### Aim of the task
Print the records exactly as they appear, from the line containing "Locate an element on the screen." through the end of the records, both ends inclusive. Omit the pictures.

* * *

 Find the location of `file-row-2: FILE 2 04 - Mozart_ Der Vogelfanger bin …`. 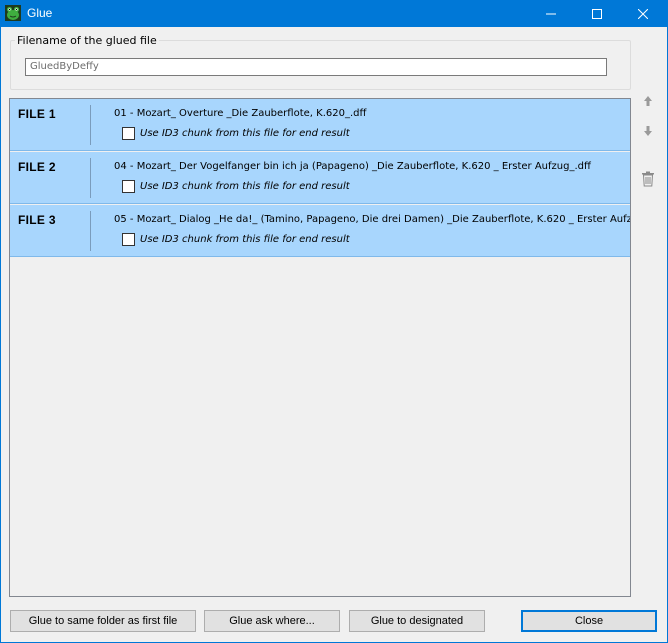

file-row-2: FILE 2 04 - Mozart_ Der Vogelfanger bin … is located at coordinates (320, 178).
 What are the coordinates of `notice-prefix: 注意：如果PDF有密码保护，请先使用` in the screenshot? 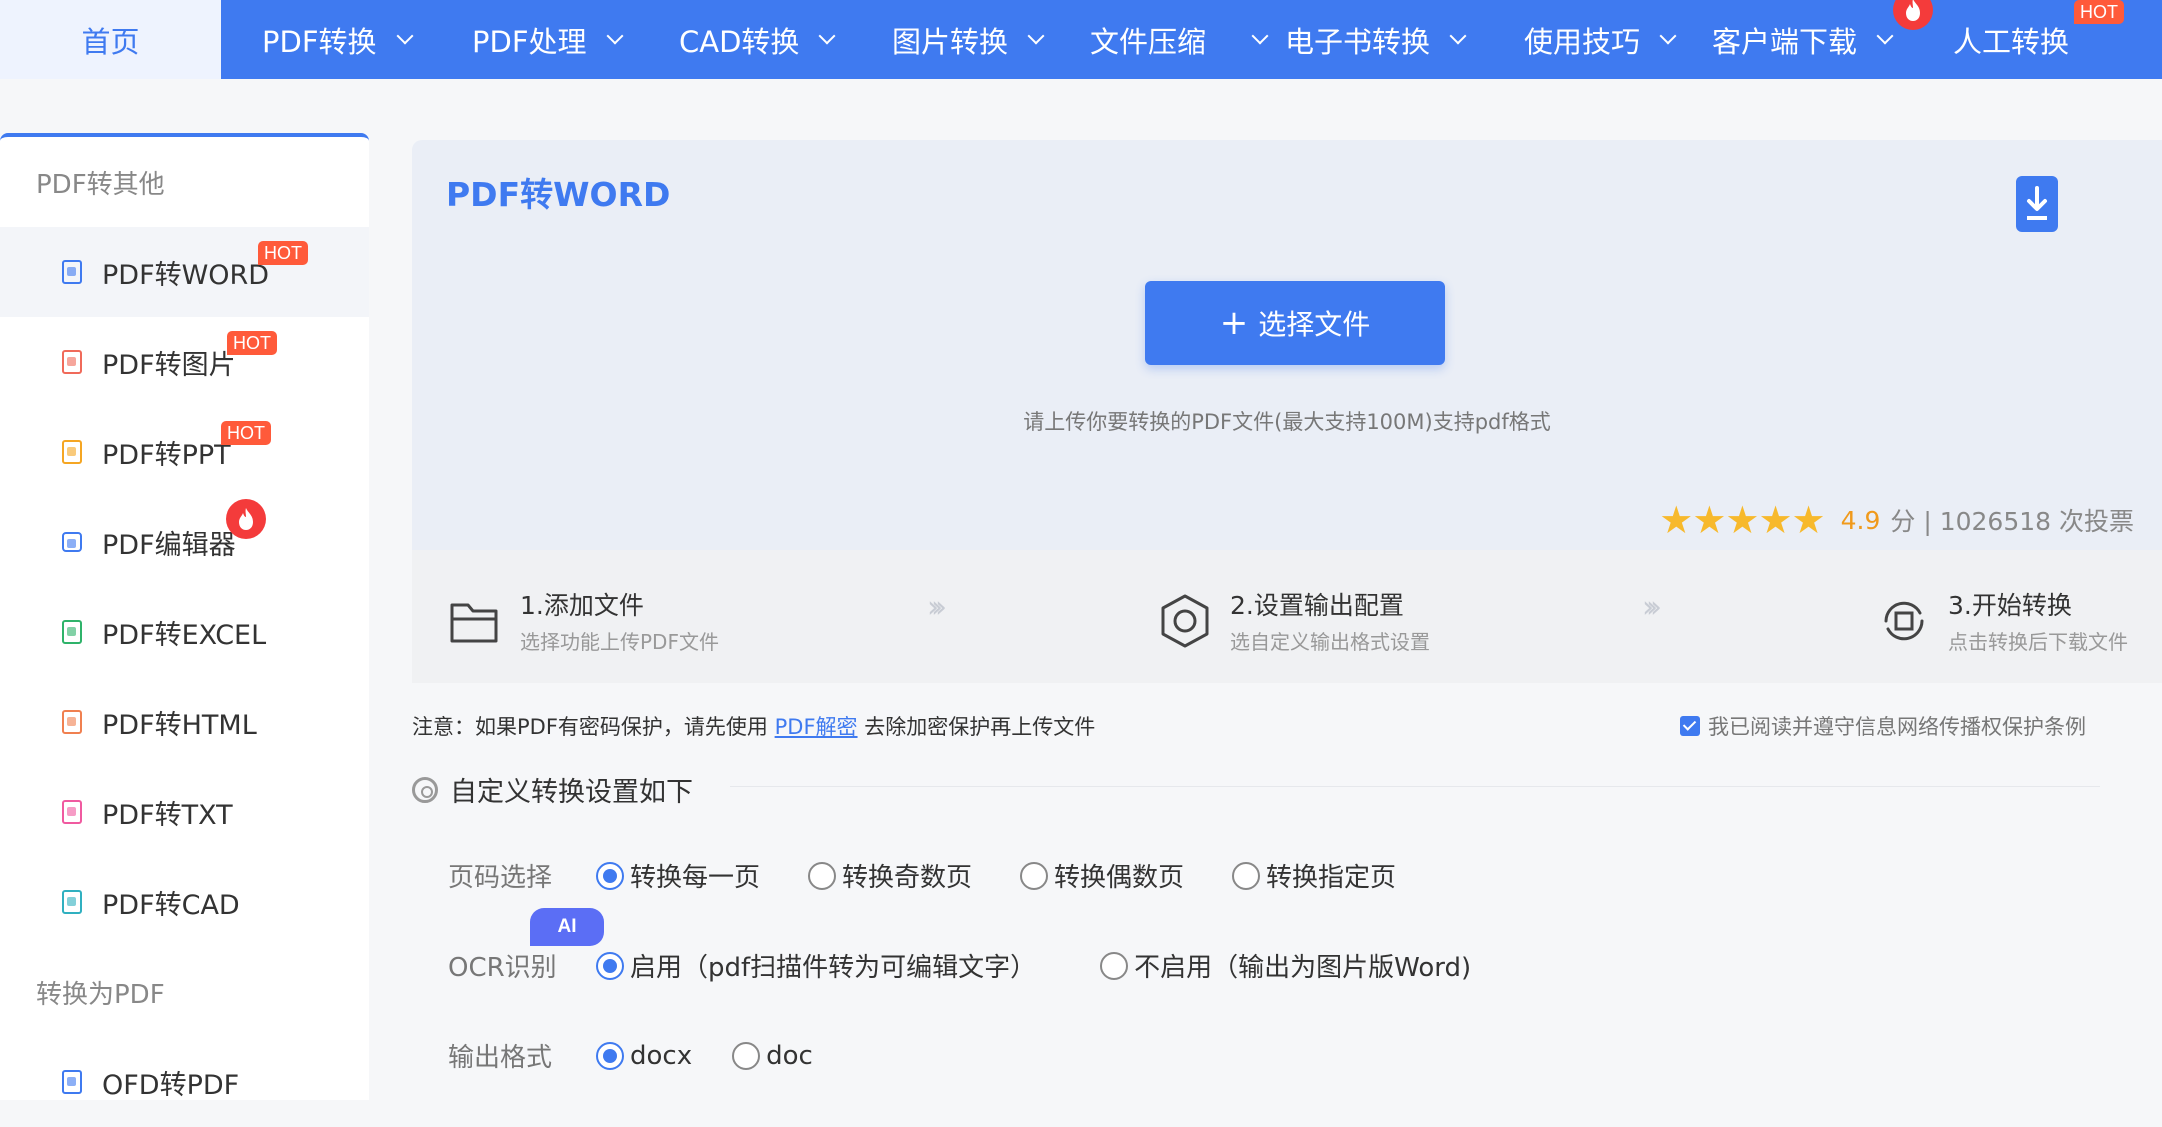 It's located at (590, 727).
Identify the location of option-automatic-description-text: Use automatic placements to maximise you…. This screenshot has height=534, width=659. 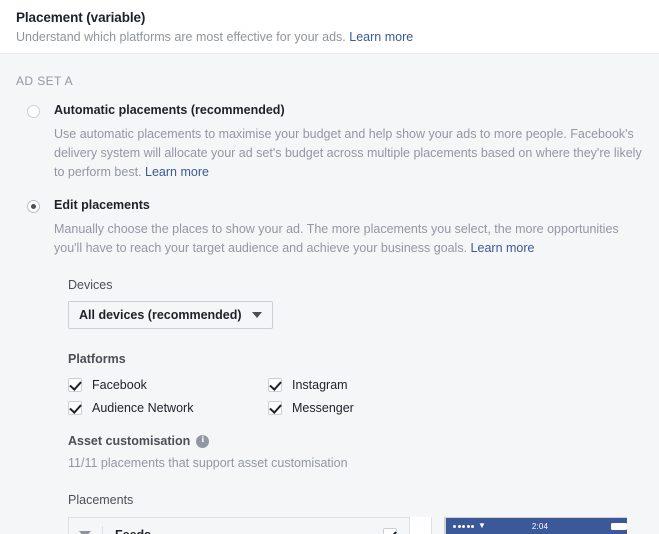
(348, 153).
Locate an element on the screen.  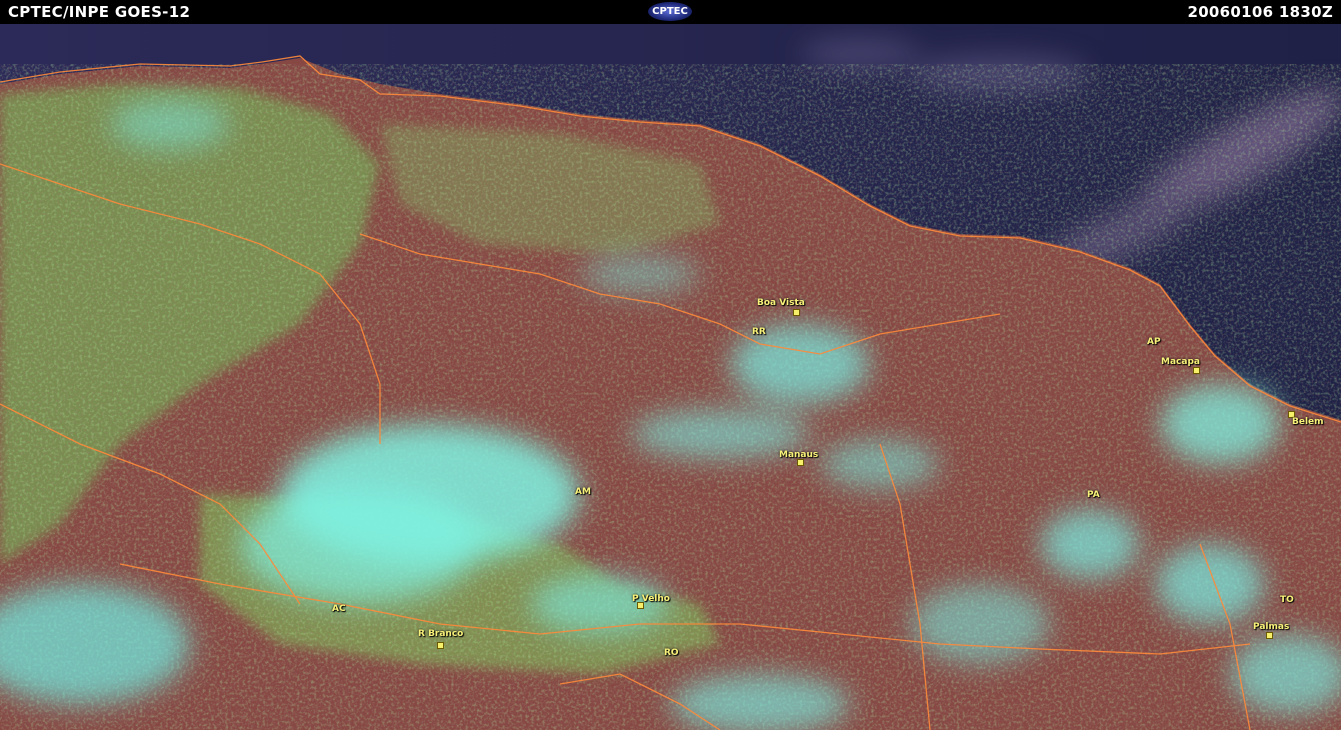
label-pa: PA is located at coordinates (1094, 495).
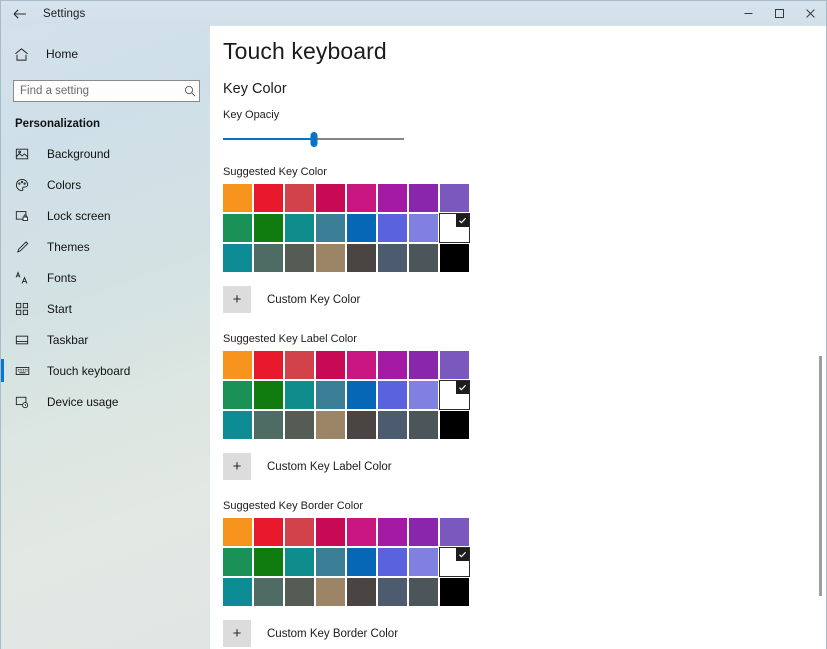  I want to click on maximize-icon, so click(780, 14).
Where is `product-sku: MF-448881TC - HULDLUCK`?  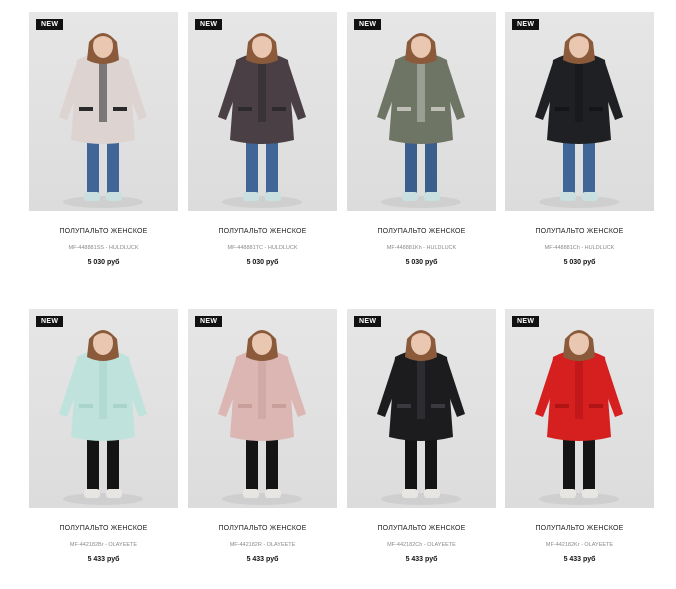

* * *

### Your response
Locate an element on the screen.  
label-pa: PA is located at coordinates (1094, 495).
  I want to click on maximize-icon, so click(780, 14).
Where is `product-sku: MF-448881TC - HULDLUCK`?  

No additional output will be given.